## Difficulty: ★ ★ ☆ ☆

I’ve written many C programming Lessons and Exercises that deal with matrixes. For most of them, such as rotating a matrix, I rely on uniform matrix sizes, like 5×5 or 10×10. This approach makes coding easier, but it doesn’t properly describe every type of matrix.

A matrix, or grid, contains rows and columns of data. Depending on what’s being described, the rows and columns can be different: 2×4, 8×16, 18×5. These are all valid matrix sizes, often expressed in C as a two-dimensional array:

`alpha[2][4]`

beta[8][16]

gamma[18][5]

Manipulating such an array involves brainwork, but things get dicey when passing these matrixes to a function. In my code, I often use a pointer as an argument. It’s easier to pass but still involves overhead when calculating row and column offsets.

A larger problem is how to inform a function of a matrix’s dimensions.
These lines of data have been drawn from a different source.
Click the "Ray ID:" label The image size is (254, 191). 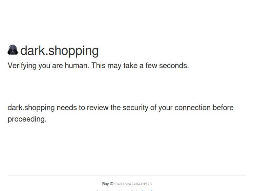click(108, 184)
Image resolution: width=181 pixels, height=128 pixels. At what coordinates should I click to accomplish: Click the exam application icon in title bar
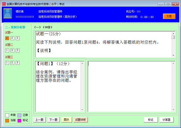click(x=4, y=4)
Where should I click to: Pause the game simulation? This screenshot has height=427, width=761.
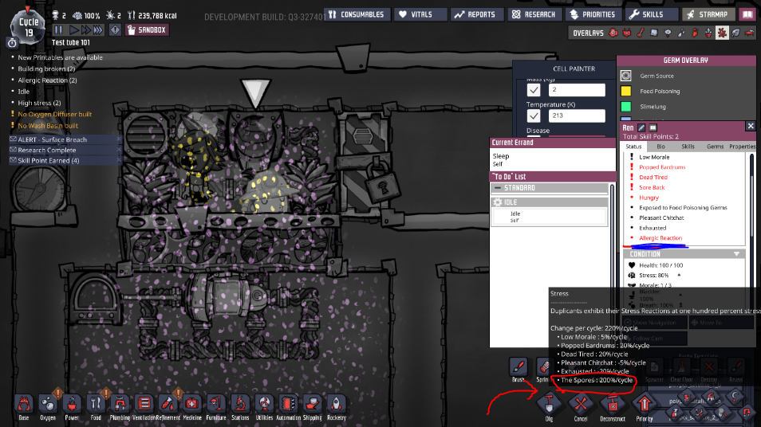tap(57, 29)
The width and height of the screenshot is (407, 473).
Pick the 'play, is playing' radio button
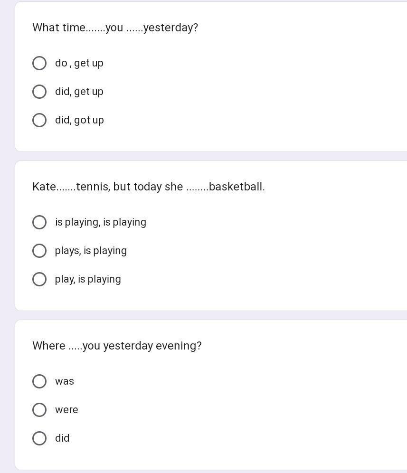[x=39, y=279]
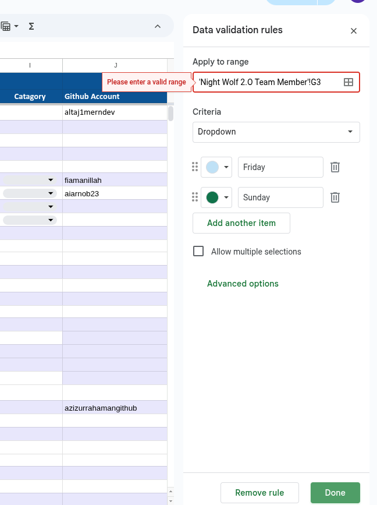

Other programming languages may offer a method to obtain row and column values in a matrix — but in C you must come up with another way to describe this complex data, which is the topic of this month’s Exercise.
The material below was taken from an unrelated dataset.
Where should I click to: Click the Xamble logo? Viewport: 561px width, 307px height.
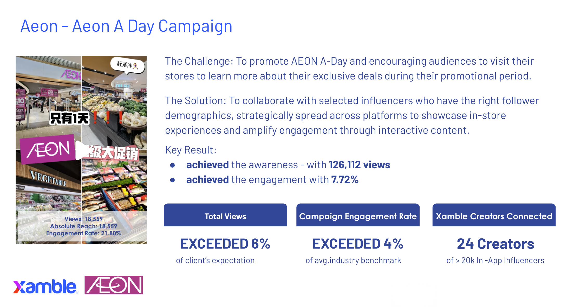(45, 286)
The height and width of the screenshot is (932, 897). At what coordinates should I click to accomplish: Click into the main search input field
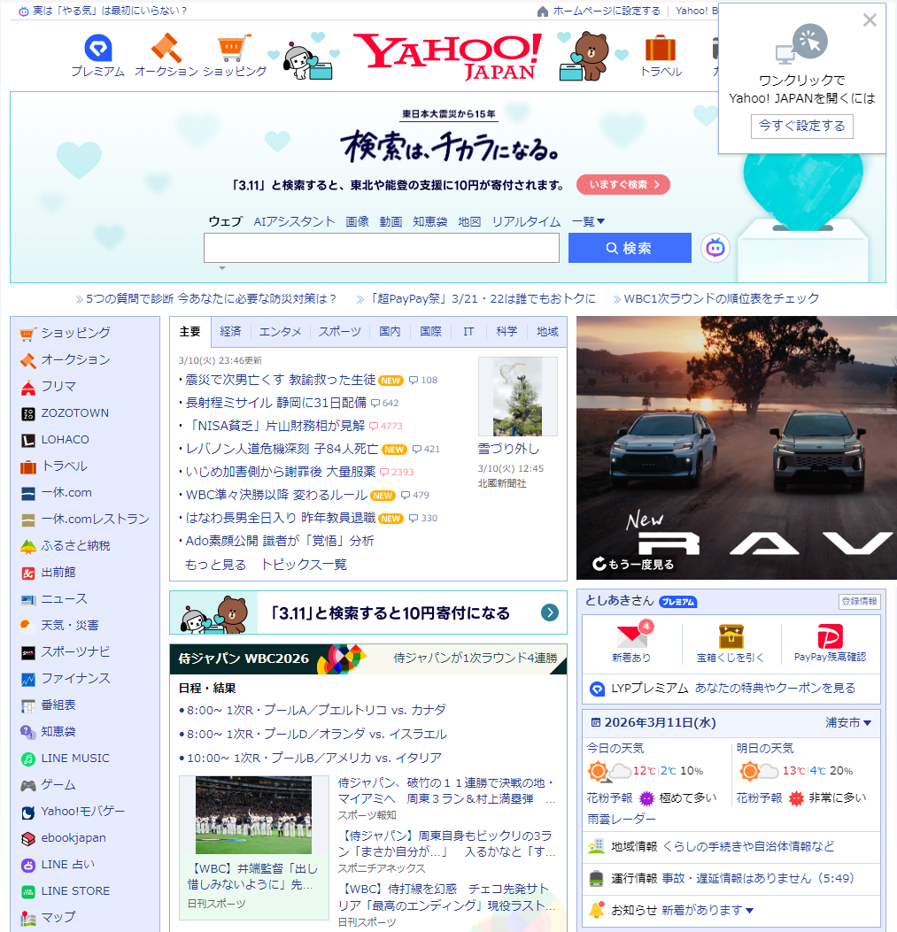(382, 249)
Your task is to output these two matrixes:

`int matrix_a[12] = {`

10, 20, 30, 40,

11, 21, 31, 41,

12, 22, 32, 42

};

int matrix_b[4] = {

1, 2,

3, 4

};

Each matrix is declared in the *main()* function, but as a single-dimension array. What’s desired is a matrix as shown in the format: 4×3 and 2×2. These dimensions are how the matrixes should be treated, which is important.
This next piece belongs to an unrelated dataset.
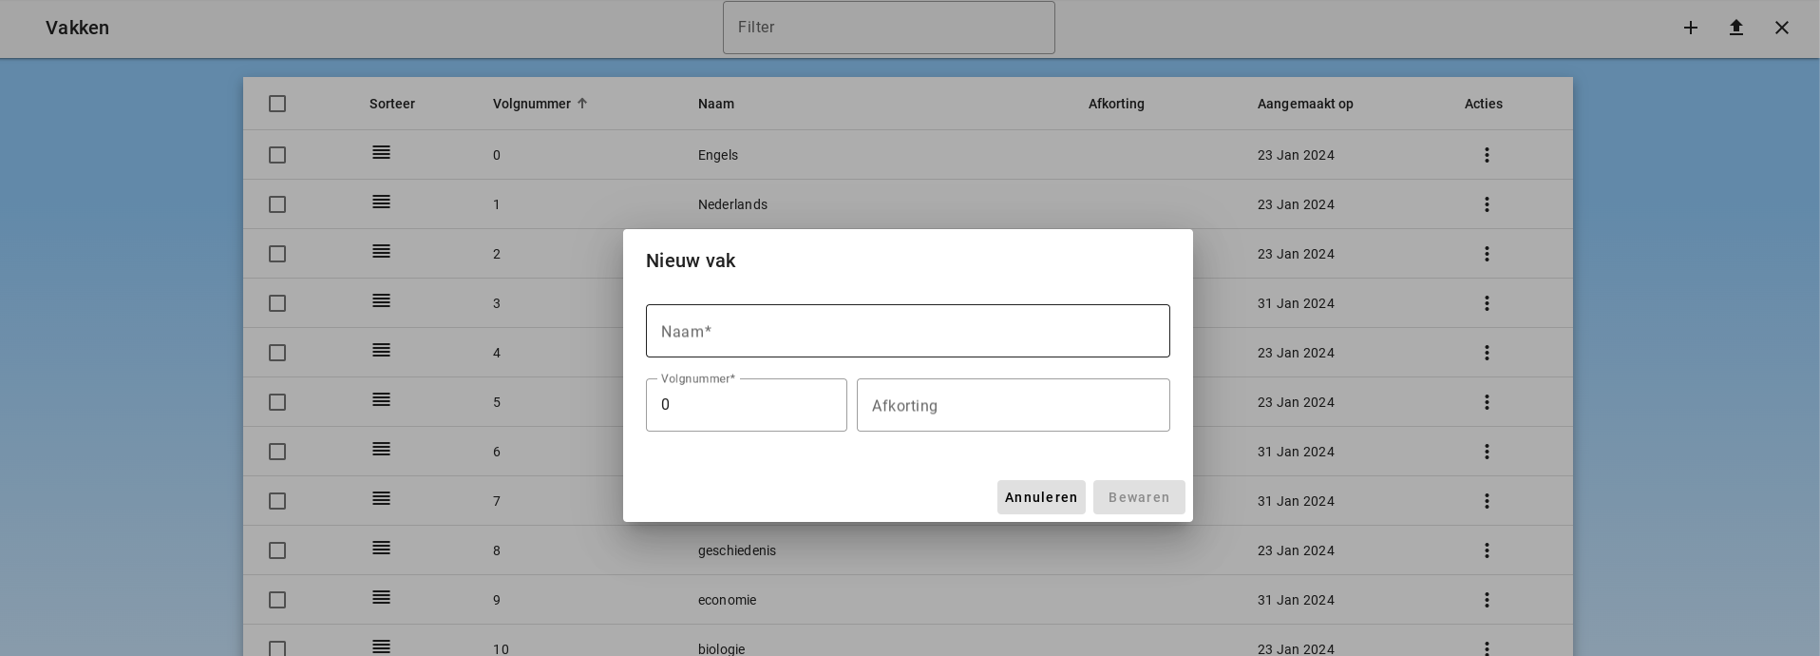Click drag handle icon for Engels row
In your solution you must code a function to output the matrixes as a grid. The matrix must be passed to the function as a single argument, a complex data type that describes the matrix’s dimensions and values.

Here is output from my solution:

`Matrix A`

10 20 30 40

11 21 31 41

12 22 32 42

Matrix B

1 2

3 4

I use two arguments for my version of *output()* function. The first contains the title string, such as “Matrix A” above. The second argument is the complex data type that describes the array, its contents and dimensions.

Please try this exercise on your own before checking out my solution.

The rows come first so A is 3×4.

Matrices are usually printed with multi-row square brackets for which there’s a selection of Unicode characters.

⎡ 23A1

⎢ 23A2

⎣ 23A3

and

⎤ 23A4

⎥ 23A5

⎦ 23A6

If using these it’s necessary to pad numbers to the widest so they line up, although of course that only works with monospace fonts. Also, with a monospace font they usually join up to look like single brackets.

I always wondered how to translate rows/columns when doing a matrix. Thanks!